PS1 IPP Czar Logs for the week YYYY.MM.DD - YYYY.MM.DD

(Up to PS1 IPP Czar Logs)

Monday : 2012.02.27

  • 08:30 Mark: stdscience struggling, restarting. some misc camera runs @20ks

Tuesday : 2012.02.28

  • 15:35 CZW: ipp039 was unresponsive, and causing large numbers of faults. Cycled the power via the console (no messages).
  • 16:09 CZW: ipp009 refused to communicate with anyone as well, although this time there were messages to be saved. I'm cycling the power on it now.
  • 16:25 CZW: I think everything is back online now and working ok.

Wednesday : 2012.02.29

  • 06:13 Bill repaired 4 XY26 rawImfiles which had a bad copy and replicated one that only had a single instance on ippb02 that I found accidentally by entering the wrong exp_id.
  • 06:20 Bill killed a couple of processes that were stuck for thousands of seconds. It looks like there may be something wrong with the psphot threading. In psphotGuessModels all threads were sleeping waiting for something to happen and not doing any work. One was a ppSub one was a ppImage. After killing and reverting the jobs completed.
  • 06:30 There are many incorrect entries in the stdscience books. Pantasks has lost track of several jobs. According to the database they are full but they still have entries in the books.
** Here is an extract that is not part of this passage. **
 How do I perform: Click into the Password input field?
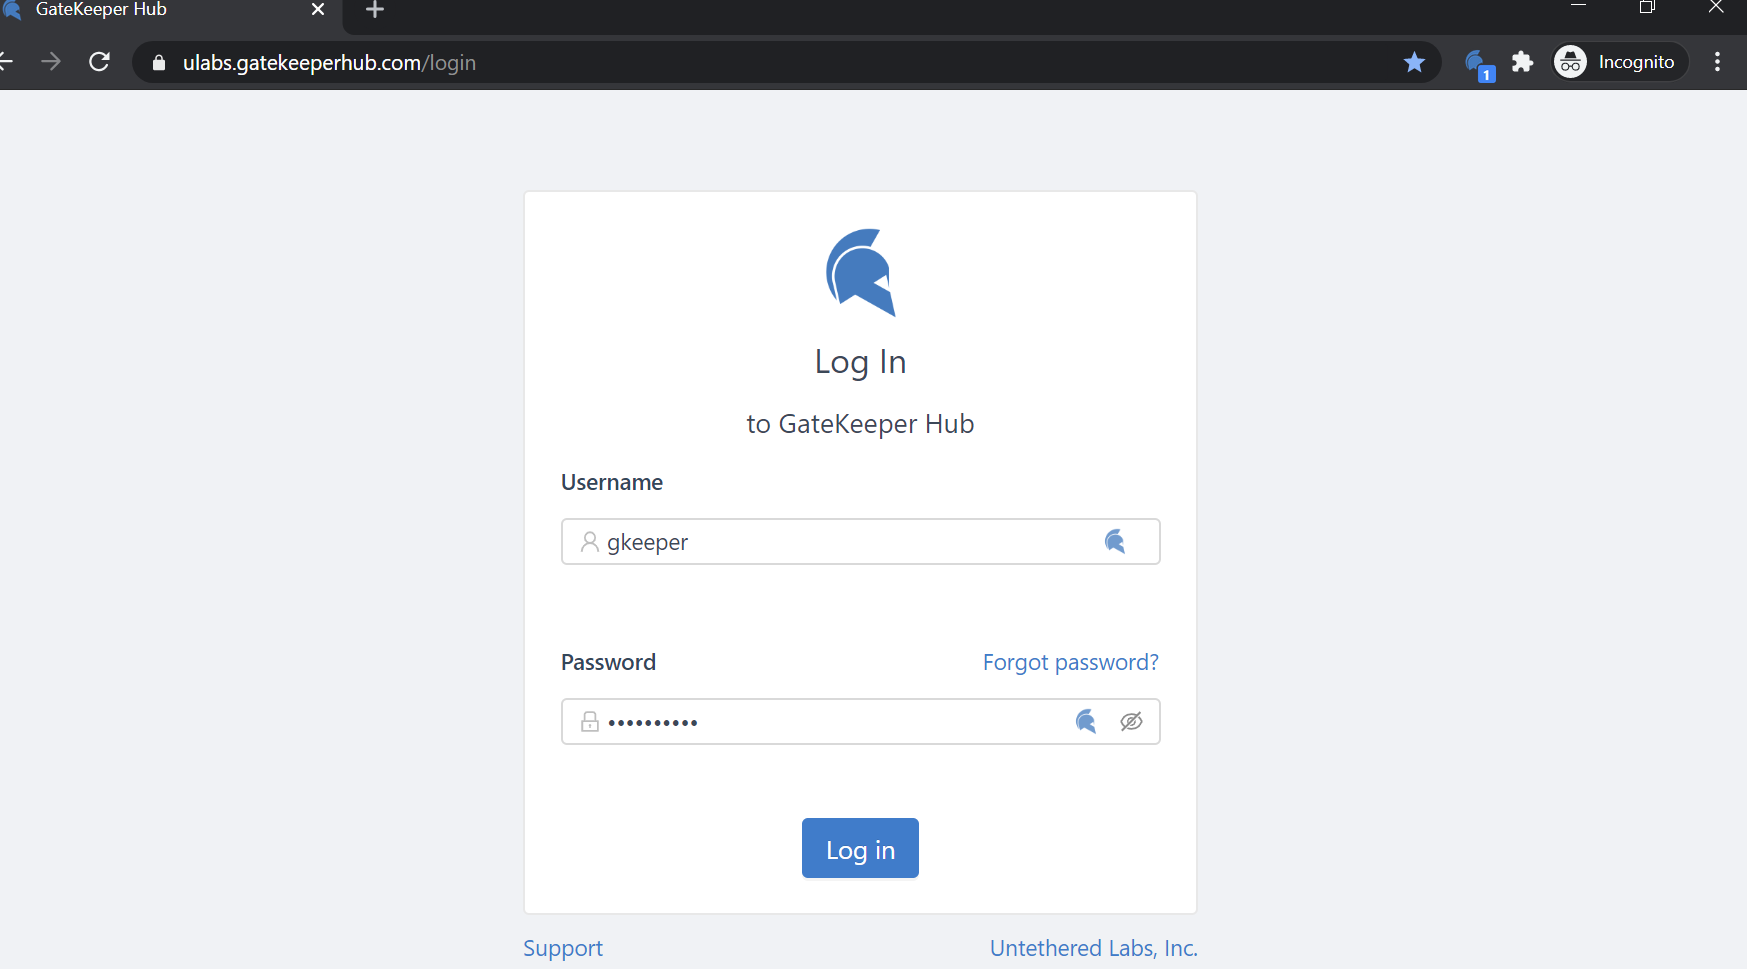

Time to restart stdscience.
  • 06:37 Set all data with the ps_ud labels to be cleaned.
  • 09:15 Serge: mysqldump of ippdb03 has repeatedly failed. It seems that two dumps were running at the same time, hence a race condition between the table locks. I killed both running instances. We'll see if we get an error for the noonish dump. I also deleted old databases on ippdb03: nebulous (?, incomplete, nov. 2011), gpc1_<date in 2011> as well as my new raw image monitoring stuff.

Thursday : 2012.03.01

Friday : 2012.03.02

  • 08:20 Mark pausing stare download to start nightly science using (as ipp in gpc1 on ippdb01)
    update pzDownloadExp set state ='wait' where state = 'run' and exp_name like '%a';
    
  • 09:42 Bill is restarting stdscience. pcontrol is spinning.
  • 10:00 Restarted registration. The old errors had fouled up the job counts so status was noisy.
  • 10:15 We've been getting random nebulous lookup failures and nagios messages about free space in / on the c nodes. Bill asked gavin to roll the apache log files.
  • 15:20 Mark: nightly science finished downloading, flipping stare data back to download
  • 15:50 also using tweak_ssdiff in stdscience so MD SSdiffs run @1600

Saturday : 2012.03.03

Sunday : 2012.03.04